> **Article**
Formation Water Salinity is critical to Estimating Hydrocarbon Volumetrics

The formation water salinity model above is from a fresh-water lacustrine depositionial environment, with immature hydrocarbon reserves. Knowing the correct formation water salinity was critical to estimating hydrocarbon reserves in this situation.

Evaluation was accomplished by first building water salinity models, such as the one above to identify anomalous “fresh-water sands” for evaluation and providing the appropriate water resistivities for the evaluation.

Formation Temperature Applications

Temperature Models Can Provide Insight Into Subsurface Fluid Movement

The red circles in the above temperature model represent temperature build-up estimates of the undisturbed subsurface temperatures. In the absence of strong subsurface fluid movement, temperatures should increase with depth.

The strong negative temperature gradients at -500 to -1000 ft, -2500 to -3500 ft, -4500 to -5000 ft, and -5000 to -5500 ft all appear to be above high permeability reservoirs charged with cooler waters, from shallower depths, moving through them.

Rainfall in this area is over 100 in/year, producing a rugged karst topography in the surface limestones.

A three phase reservoir here had almost no oil leg on the up-gradient side with a significant oil leg on the down gradient side, because of a tilted oil/water contact due to high regional flow rates in the water leg.

Heavy Oil Reservoir Petrophysical Analysis

Petrophysical Summary

Upper Zone: 3646 – 3663 ft, MD-KB
Net Pay: 17 ft
Average Porosity: 34 %
Average Water Saturation: 33 %
STOOIP*: 1,198,228 Bbl/40A

Lower Zone: 3663 – 3689 ft, MD-KB
Net Pay: 24 ft
Average Porosity: 26 %
Average Water Saturation: 36 %
STOOIP*: 1,273,613 Bbl/40A

*Stock Tank Original Oil In Place (at reservoir conditions)

This well was in a Heavy Oil Reservoir which had never been completely evaluated, developed or significantly produced, due to low oil prices. With the return of stronger commodity prices, The field was being considered for Enhanced Oil Recovery.

The above petrophysical analysis was from one of the few wells in the field with a complete wireline suite (dual induction, gamma ray, SP, compensated density, compensated neutron, and caliper). Routine core analysis (KPS) returned reservoir rock air permeabilities of several darcy, with the lower zone apparently interbedded shales and sands.

> **Raw data**
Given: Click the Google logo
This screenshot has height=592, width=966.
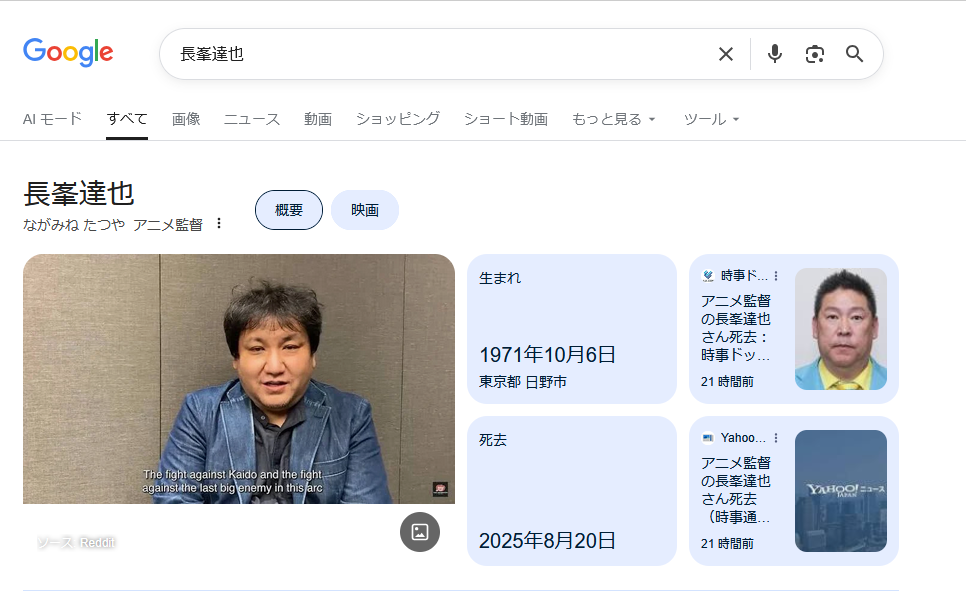Looking at the screenshot, I should 68,53.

> **What you will do**
A: In the petrophysics article, rewrite the passage between "Temperature Models Can" and "moving through them.", inclusive, replacing "red circles" with "black circles".
B: Answer these questions from the petrophysics article:
(i) How much rain falls in the area with the karst topography each year?
(ii) What is the net pay of the lower zone?
(iii) Why had the heavy oil reservoir never been completely evaluated, developed or significantly produced?

> **Results of the tasks**
A:
Temperature Models Can Provide Insight Into Subsurface Fluid Movement

The black circles in the above temperature model represent temperature build-up estimates of the undisturbed subsurface temperatures. In the absence of strong subsurface fluid movement, temperatures should increase with depth.

The strong negative temperature gradients at -500 to -1000 ft, -2500 to -3500 ft, -4500 to -5000 ft, and -5000 to -5500 ft all appear to be above high permeability reservoirs charged with cooler waters, from shallower depths, moving through them.

B:
(i) Over 100 in/year.
(ii) 24 ft.
(iii) Because of low oil prices.